Regulatory phosphorylation of the secretory Na-K-Cl cotransporter: Modulation by cytoplasmic Cl

The effect of cytoplasmic Cl concentration ([Cl](i)) on the activation state ([H-3]benzmetanide binding rate) and phosphorylation state (P-32 incorporation) of the Na-K-Cl cotransporter was evaluated in secretory tubules isolated from the dogfish shark rectal gland. Reduction of [Cl](i) at relatively constant cell volume (by removal of extracellular C1 or Na or by addition of bumetanide) increased cotransporter activation and phosphorylation. Raising extracellular K concentration ([K](o)) from 4 to 80 mM, a maneuver that elevated [Cl](i) above normal, reduced basal cotransport activity and rendered it entirely refractory to forskolin.

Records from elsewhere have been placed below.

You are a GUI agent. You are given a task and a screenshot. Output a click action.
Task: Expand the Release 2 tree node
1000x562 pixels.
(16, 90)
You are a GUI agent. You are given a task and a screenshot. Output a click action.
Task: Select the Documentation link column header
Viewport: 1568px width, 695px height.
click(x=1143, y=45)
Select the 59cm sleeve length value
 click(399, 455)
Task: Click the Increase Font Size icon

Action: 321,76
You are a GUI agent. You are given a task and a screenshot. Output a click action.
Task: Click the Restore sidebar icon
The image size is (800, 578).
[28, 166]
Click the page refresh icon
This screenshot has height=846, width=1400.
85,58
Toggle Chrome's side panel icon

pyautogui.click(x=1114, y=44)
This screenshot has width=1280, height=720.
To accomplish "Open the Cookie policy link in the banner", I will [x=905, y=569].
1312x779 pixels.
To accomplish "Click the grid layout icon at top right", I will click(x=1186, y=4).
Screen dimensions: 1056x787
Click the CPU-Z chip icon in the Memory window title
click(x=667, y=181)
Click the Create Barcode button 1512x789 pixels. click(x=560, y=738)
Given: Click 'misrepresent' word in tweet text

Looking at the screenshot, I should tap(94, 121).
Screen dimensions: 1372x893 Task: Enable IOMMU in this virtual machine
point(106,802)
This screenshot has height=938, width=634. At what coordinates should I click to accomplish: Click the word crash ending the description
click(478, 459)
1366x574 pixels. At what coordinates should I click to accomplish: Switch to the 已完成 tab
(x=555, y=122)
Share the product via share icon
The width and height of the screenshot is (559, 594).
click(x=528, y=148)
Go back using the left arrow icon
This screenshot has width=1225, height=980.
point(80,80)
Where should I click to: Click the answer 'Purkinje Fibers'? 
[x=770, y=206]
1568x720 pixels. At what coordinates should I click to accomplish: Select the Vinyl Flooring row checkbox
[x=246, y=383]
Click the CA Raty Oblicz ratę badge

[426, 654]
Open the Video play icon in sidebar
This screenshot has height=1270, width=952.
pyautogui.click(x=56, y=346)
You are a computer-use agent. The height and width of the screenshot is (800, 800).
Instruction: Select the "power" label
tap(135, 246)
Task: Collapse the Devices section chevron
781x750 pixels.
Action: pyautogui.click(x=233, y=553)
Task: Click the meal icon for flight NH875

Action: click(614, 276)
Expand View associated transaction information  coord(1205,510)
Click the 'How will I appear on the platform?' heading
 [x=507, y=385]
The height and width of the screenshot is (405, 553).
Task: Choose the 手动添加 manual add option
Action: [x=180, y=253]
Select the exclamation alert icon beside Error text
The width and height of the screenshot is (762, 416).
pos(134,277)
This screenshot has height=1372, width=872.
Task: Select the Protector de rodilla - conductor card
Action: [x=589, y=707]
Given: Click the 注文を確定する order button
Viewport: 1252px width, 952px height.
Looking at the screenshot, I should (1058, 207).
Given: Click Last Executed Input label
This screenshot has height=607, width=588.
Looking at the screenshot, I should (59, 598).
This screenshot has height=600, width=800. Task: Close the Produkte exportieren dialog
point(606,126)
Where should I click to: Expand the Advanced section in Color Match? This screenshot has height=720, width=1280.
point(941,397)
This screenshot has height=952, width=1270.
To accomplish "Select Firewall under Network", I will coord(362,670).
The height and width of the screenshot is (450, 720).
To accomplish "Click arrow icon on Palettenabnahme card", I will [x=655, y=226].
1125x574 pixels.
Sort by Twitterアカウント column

High [K](o) also blocked activation and phosphorylation in response to cell shrinkage, despite the fact that [Cl](i) was already greatly elevated as a consequence of osmotic water loss. The phosphatase inhibitor calyculin A also promoted activation, but not in cells preexposed briefly to high [K](o). In summary, maneuvers that lower [Cl](i) activate the cotransporter, whereas those that elevate [Cl](i) (or prevent it from decreasing) block activation in response to secretory stimuli. Cell Cl appears to govern its own rate of entry via Na-K-Cl cotransport by impeding regulatory phosphorylation of the Na-K-Cl cotransport protein.